The streamlined process has made communication easier and boosted overall productivity for the Showpo team. With the ability to templatize repeatable work, they’re able to ensure that nothing falls through the cracks. By having everything documented clearly in Asana, the Showpo team can stay on the same page without status update meetings. Everyone was on the same page with the same information—no more silos. 

Wikimedia Foundation uses different views of the same project to increase clarity

With fundraising campaigns running in as many as 30 countries and 20 languages, there’s plenty of overlap and a lot of balls to keep in the air at once for the Online Fundraising team at Wikimedia Foundation, the nonprofit behind Wikipedia. Pulling it off requires complex project management across multiple time zones. The Online Fundraising team initially managed this mammoth undertaking using only spreadsheets. 

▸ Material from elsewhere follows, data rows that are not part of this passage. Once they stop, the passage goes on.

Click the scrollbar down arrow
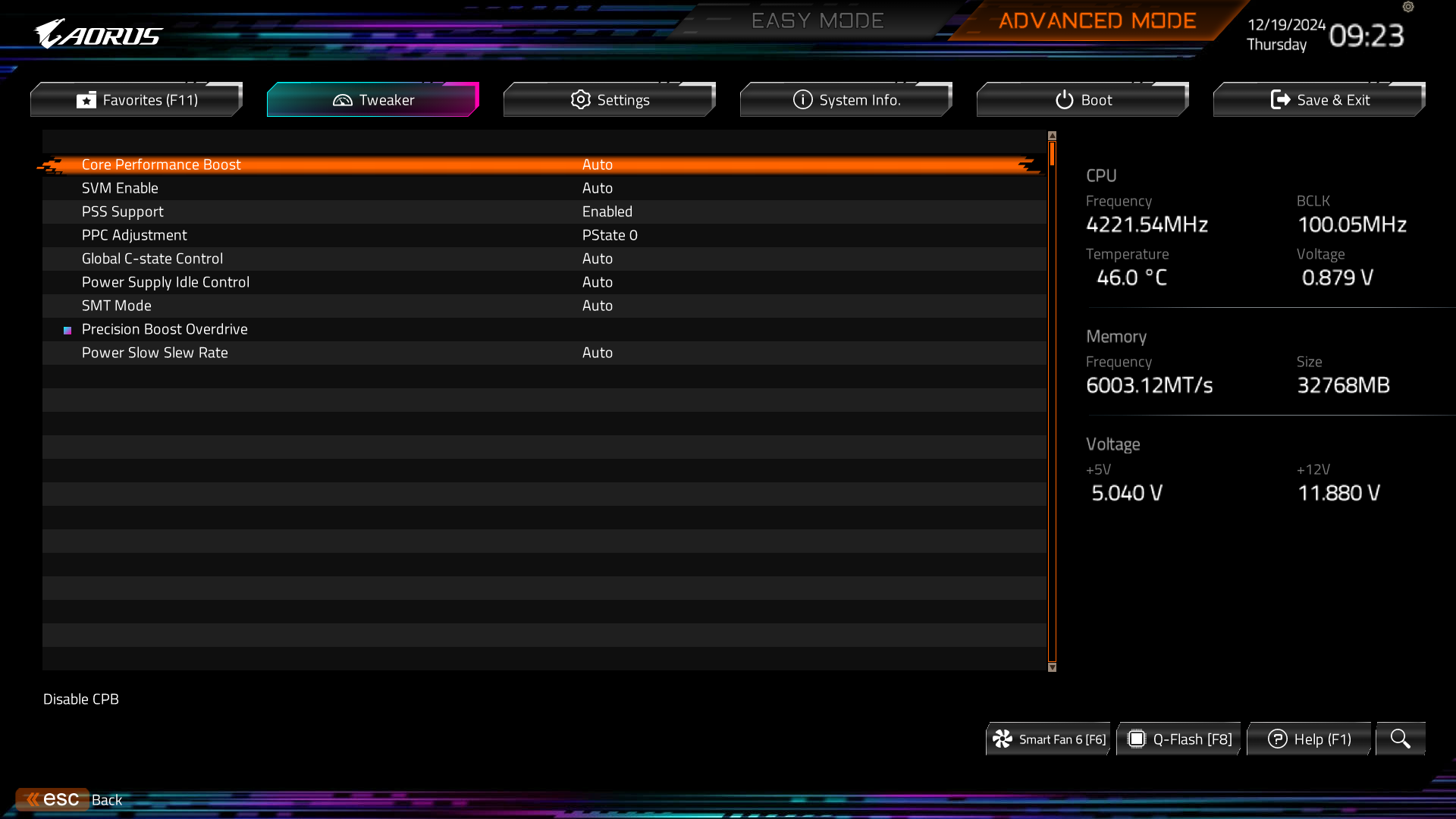Viewport: 1456px width, 819px height. 1052,667
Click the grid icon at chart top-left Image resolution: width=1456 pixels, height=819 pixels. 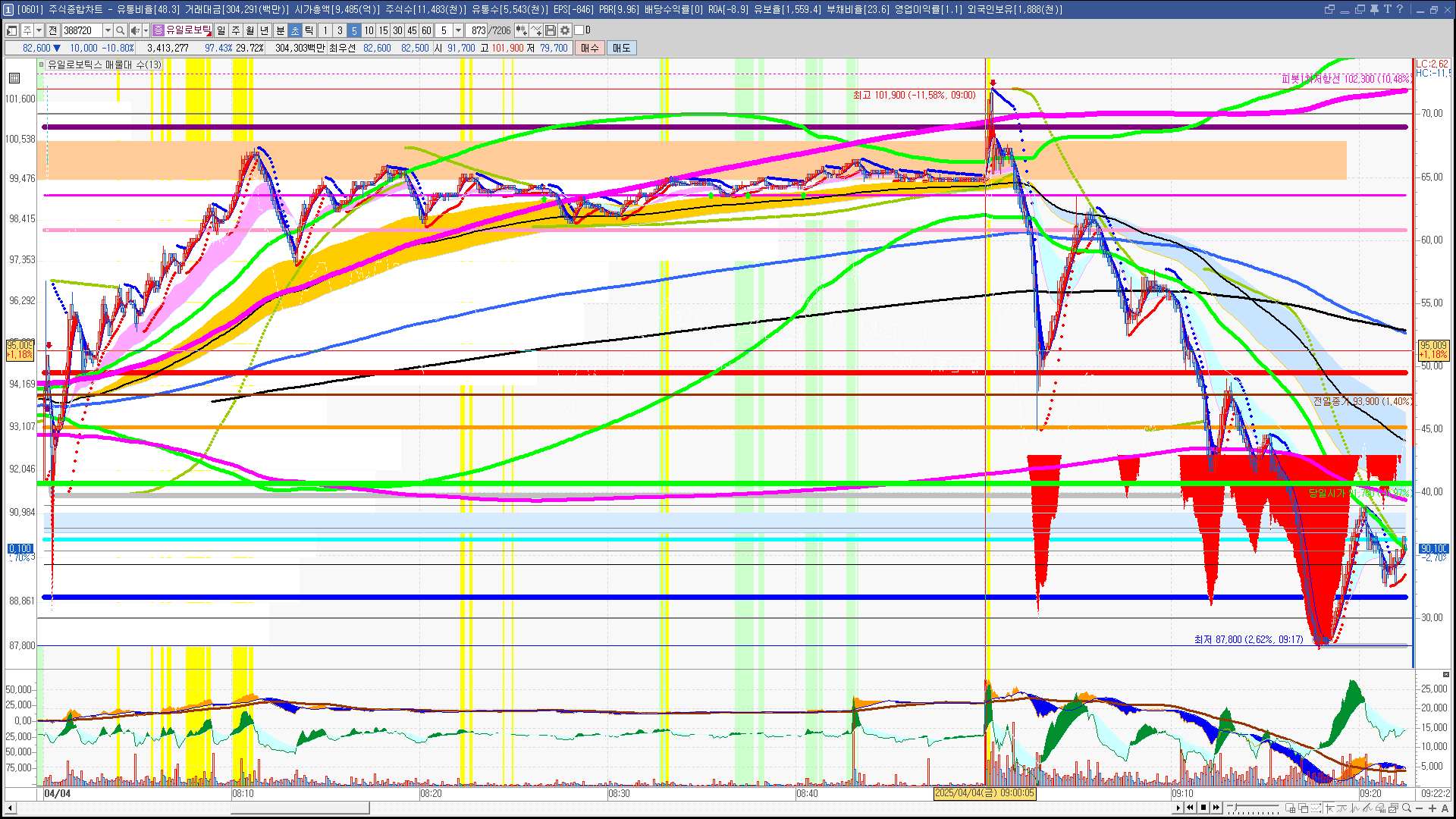(14, 78)
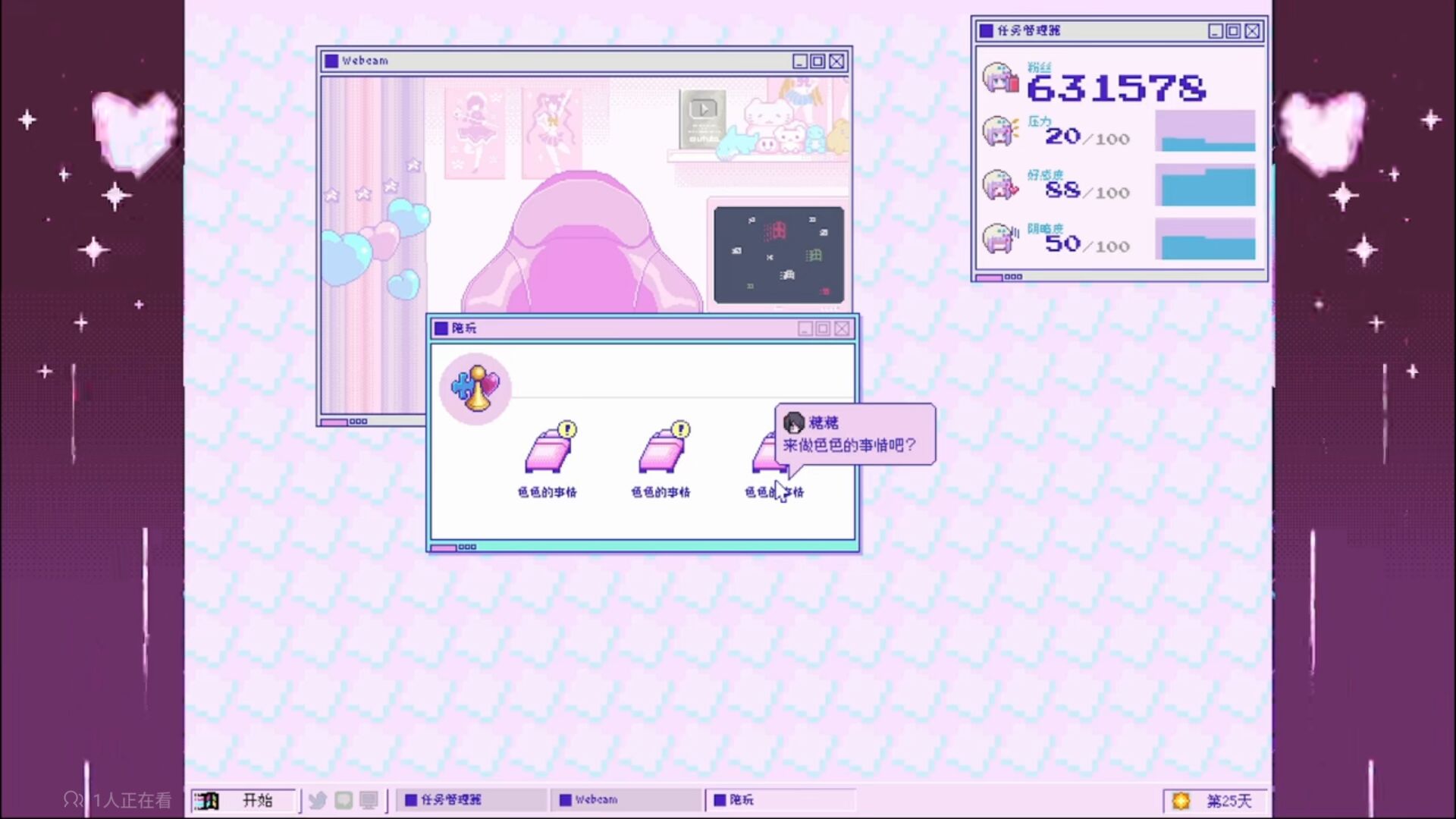Viewport: 1456px width, 819px height.
Task: Open the Twitter bird taskbar icon
Action: click(x=318, y=800)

“With Asana, people aren’t as lost anymore. They don’t need to ask, ‘Is this happening on Tuesday?’ If plans change quickly, the team is aware and it’s clearly documented. You don’t have to wait until a meeting, a chat. You see everything in one place.”

Thea Skaff, Senior Manager, Global Fundraising Campaigns, Wikimedia Foundation

Now that the team uses Asana, creating timelines for campaigns is a cinch. They now have an optimized sense of the lead time for each type of campaign and deliverable, and a far better visual display of the dozens of details that inform important planning decisions. Whether the team is looking at the project in Calendar View, Timeline View, List View, or Board View, they can see all the details in the format that works best for them.

The improved visibility across tasks, ownership, and deadlines has reduced stress, mitigated risk, improved communication, and increased capacity across the team. Working in different timezones no longer means more silos—teams are able to see all campaigns across countries and timezones from one centralized location in Asana

Parfums Christian Dior uses Asana to centralize important information

Before implementing the Asana platform, the Parfums Christian Dior team had to rely on complicated spreadsheets to track information status. They manually entered data, pulled it back out to email it to a stakeholder, then manually re-entered an update. For example, if they were waiting on a stakeholder to approve a set of ad photographs, they had to remember to email and ask—these cycles could easily cause a week delay.

The planning and process team now captures status updates, project notes, and deadlines in one place: Asana. There’s no need to trawl through spreadsheets, pester colleagues for updates, or search through their shared drive for files because they are all now associated with the right Asana task. Because of the time savings, the team has more availability to drive products forward and do the work they love.

“It’s nice to have different views in Asana: detailed ones for the team, and a high-level one for leadership to see all projects in the brand at once.”

Thibault Delavault, Marketing Planning & Process Manager, Parfums Christian Dior

There is also much more transparency across the organization, which allows departments to work in sync, outside of a silo. Operations, for example, can now see what’s happening in formula development, and the digital team knows what’s going on in merchandising. It’s simply much easier to work toward common goals. Meanwhile, leadership gets a bird’s-eye view of the business.

Increase clarity, break down silos 

As teams begin to transition back to the office after a year of working remotely, it’s more important than ever to make sure everyone on your team knows what’s going on, anytime, anywhere. Whether your team is in-office, distributed, or fully remote, Asana helps you stay connected and aligned across departments, locations, and tools.